■ What the task requires:
In the data that follows, how many lines contain the word "will"? Give only that number.

[Saved data entries]
================
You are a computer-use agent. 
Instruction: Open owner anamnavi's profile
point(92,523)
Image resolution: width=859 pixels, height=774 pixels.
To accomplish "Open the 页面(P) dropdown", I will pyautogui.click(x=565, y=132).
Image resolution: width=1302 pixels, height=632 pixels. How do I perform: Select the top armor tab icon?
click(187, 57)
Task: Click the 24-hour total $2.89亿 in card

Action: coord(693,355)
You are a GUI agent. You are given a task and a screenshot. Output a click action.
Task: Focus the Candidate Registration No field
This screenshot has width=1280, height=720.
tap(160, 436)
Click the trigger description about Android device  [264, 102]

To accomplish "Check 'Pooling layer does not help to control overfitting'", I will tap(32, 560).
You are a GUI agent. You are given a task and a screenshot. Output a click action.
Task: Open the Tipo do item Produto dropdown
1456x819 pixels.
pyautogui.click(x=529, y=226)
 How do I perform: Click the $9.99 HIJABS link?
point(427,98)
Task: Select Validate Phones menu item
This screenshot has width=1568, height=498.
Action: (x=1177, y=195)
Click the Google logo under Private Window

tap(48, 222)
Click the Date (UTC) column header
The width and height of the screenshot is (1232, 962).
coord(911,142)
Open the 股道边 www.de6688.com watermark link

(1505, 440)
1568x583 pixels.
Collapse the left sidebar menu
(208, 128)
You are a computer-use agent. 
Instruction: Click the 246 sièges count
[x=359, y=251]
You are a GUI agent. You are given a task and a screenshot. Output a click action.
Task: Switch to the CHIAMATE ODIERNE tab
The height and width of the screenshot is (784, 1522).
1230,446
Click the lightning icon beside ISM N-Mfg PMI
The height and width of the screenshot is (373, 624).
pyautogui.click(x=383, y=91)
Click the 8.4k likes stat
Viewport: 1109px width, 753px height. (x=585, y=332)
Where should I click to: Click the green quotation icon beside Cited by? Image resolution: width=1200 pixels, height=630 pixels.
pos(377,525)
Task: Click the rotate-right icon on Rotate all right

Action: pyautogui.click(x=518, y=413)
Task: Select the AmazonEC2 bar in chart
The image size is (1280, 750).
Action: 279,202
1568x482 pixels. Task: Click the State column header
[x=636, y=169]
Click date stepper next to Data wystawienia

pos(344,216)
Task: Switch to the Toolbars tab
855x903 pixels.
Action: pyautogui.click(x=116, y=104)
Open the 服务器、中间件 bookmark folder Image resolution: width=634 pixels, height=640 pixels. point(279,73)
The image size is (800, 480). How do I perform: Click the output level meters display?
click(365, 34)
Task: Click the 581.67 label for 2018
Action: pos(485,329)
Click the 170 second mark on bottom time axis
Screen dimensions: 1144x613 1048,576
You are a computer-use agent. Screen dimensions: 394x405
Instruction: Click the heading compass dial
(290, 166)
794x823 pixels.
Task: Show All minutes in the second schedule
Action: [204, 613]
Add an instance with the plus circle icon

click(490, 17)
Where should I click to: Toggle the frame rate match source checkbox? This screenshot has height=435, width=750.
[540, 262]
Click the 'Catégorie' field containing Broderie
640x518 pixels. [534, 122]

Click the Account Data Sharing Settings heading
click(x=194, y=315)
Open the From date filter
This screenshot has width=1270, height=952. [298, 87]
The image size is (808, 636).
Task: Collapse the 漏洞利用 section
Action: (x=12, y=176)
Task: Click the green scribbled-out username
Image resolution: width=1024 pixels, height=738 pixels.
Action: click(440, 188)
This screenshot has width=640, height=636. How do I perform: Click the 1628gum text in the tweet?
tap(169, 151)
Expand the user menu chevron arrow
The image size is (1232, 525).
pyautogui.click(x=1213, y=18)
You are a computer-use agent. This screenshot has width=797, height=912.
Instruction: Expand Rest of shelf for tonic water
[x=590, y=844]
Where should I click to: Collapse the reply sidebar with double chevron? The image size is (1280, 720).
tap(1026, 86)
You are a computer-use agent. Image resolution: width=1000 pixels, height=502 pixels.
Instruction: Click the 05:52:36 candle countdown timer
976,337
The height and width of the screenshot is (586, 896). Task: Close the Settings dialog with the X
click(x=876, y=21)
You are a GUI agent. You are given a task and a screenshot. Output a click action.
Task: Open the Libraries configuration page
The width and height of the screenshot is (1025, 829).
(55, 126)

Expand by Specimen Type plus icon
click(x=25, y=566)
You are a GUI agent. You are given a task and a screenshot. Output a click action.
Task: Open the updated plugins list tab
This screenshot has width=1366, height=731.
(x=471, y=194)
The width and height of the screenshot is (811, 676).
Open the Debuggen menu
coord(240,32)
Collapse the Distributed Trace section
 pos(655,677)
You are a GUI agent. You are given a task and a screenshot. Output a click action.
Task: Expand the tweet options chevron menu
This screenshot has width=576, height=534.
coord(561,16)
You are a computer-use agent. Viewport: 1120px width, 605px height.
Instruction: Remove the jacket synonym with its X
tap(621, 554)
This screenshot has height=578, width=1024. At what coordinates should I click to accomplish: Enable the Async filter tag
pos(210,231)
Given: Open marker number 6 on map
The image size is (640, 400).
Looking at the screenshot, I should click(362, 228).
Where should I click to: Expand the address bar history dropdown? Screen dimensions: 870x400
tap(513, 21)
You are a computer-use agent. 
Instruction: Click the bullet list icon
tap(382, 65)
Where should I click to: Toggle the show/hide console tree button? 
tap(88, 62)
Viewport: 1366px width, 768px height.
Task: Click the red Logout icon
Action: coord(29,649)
================
■ Solution for this task:
2